== Supplied data ==

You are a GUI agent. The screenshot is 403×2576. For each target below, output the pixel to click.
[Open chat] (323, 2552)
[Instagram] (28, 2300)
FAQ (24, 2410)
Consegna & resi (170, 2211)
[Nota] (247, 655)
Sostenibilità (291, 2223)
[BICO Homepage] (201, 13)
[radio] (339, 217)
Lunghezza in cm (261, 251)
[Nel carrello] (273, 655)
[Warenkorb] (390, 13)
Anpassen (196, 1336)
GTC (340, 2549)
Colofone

===

Exercise prompt: Output all of the records above exactly as they appear.

Result of the task:
You are a GUI agent. The screenshot is 403×2576. For each target below, output the pixel to click.
[Open chat] (323, 2552)
[Instagram] (28, 2300)
FAQ (24, 2410)
Consegna & resi (170, 2211)
[Nota] (247, 655)
Sostenibilità (291, 2223)
[BICO Homepage] (201, 13)
[radio] (339, 217)
Lunghezza in cm (261, 251)
[Nel carrello] (273, 655)
[Warenkorb] (390, 13)
Anpassen (196, 1336)
GTC (340, 2549)
Colofone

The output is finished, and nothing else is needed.